■ What is being asked
Work out how many lines in the material below hold the word "computer". Write only the number.
════════════════════
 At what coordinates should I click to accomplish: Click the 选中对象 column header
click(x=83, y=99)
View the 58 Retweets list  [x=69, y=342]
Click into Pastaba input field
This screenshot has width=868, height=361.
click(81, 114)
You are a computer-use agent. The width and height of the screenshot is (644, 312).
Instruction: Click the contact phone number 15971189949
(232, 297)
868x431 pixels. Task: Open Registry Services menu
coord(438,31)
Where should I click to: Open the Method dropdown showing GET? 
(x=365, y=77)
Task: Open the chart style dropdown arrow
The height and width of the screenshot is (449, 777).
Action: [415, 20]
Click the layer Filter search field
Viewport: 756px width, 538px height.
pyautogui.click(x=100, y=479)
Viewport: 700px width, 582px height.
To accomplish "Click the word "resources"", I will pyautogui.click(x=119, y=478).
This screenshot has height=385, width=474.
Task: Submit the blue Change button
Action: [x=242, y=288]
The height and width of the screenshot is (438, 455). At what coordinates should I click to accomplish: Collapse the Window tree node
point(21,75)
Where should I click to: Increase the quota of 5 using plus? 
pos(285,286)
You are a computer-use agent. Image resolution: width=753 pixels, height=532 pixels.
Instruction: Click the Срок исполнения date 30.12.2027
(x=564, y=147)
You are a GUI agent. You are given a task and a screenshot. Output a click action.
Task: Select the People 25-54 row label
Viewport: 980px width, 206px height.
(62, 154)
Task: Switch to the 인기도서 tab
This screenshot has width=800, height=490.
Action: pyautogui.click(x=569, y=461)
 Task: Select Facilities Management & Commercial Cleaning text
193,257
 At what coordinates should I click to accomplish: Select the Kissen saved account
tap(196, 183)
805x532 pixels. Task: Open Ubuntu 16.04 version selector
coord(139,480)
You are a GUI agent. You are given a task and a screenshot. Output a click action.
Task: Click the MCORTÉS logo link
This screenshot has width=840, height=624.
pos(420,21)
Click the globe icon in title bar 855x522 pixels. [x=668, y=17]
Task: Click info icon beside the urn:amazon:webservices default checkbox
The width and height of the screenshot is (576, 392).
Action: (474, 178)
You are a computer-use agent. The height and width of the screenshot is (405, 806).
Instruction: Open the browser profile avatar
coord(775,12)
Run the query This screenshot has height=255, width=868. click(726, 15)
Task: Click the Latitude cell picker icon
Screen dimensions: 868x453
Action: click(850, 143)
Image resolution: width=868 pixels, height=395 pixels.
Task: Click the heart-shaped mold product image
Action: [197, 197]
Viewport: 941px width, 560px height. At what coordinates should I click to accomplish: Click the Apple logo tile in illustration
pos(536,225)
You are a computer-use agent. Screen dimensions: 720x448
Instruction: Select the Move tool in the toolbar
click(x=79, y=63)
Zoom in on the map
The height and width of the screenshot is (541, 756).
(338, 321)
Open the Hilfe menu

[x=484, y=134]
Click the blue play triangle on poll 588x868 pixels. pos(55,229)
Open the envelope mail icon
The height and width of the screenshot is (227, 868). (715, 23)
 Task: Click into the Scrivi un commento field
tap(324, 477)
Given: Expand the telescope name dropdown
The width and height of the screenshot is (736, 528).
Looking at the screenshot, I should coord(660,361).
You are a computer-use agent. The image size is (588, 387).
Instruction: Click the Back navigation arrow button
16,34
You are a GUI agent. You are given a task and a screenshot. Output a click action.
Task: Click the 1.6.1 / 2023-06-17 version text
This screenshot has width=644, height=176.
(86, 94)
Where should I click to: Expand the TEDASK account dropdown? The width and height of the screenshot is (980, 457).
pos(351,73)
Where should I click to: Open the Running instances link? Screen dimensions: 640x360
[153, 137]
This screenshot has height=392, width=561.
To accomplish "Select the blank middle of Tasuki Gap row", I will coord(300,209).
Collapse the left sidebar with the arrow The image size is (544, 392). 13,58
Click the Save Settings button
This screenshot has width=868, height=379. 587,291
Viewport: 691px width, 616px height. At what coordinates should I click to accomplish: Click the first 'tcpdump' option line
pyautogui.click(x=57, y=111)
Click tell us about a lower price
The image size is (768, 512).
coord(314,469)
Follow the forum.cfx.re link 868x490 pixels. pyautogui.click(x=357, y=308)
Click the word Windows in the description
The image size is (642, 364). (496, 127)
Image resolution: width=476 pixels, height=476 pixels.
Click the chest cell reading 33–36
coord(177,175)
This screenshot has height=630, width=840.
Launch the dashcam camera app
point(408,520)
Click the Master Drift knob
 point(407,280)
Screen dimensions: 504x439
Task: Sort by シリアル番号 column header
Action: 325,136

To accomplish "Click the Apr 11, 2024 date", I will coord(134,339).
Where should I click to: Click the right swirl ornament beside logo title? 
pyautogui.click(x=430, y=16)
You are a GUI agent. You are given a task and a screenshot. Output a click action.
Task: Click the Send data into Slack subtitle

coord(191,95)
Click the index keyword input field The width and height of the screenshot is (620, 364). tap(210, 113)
════════════════════
■ Problem solution
5